The sole intent of this insurance is to protect the banks and mortgage lenders in the event that you go into default.
That said, I was rather intrigued to find out that mortgage loan insurance providers, such as Genworth and CMHC, provide ongoing solutions to homebuyers struggling to make payments. This aid is not completely altruistic. By helping a struggling homeowner, these companies avoid having to pay out insurance claims by lenders. But the added benefit is that a homeowner doesn’t lose all their equity through a foreclosure.

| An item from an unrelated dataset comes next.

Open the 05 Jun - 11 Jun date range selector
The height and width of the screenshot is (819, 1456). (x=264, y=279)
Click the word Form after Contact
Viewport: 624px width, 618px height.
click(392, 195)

According to Rob Kirby, vice president of loss mitigation at Genworth Financial Canada, there were 5,000 families who took advantage of his company’s Homeowner Assistance Program in 2010.
- 40% re-negotiated the mortgage to include payments that were in arrears;
- another 25% were provided payments or partial payments by Genworth, in the form of a loan, to make towards their mortgage from their primary mortgage lender;
- 20% had their loan renegotiated or modified, allowing many to take advantage of lower interest rates, or extended amortizations;
- The final 15% included deferral of payments and other extreme solutions.
“We pride ourselves as being solution providers,” says Kirby. “We try and think outside of the box to find the right long term solution for both the borrower and the lender.”
According to Kirby, Genworth’s success rate is between 85% and 90%. This means that in 2010, between 4,250 and 4,500 families didn’t lose their home, or their equity, because of Genworth’s Homeowner Assistance Program.
If you’re struggling to make payments, and originally paid a mortgage loan insurance premium, you can get an idea of what type of assistance you may qualify for by using Genworth’s evaluator tool.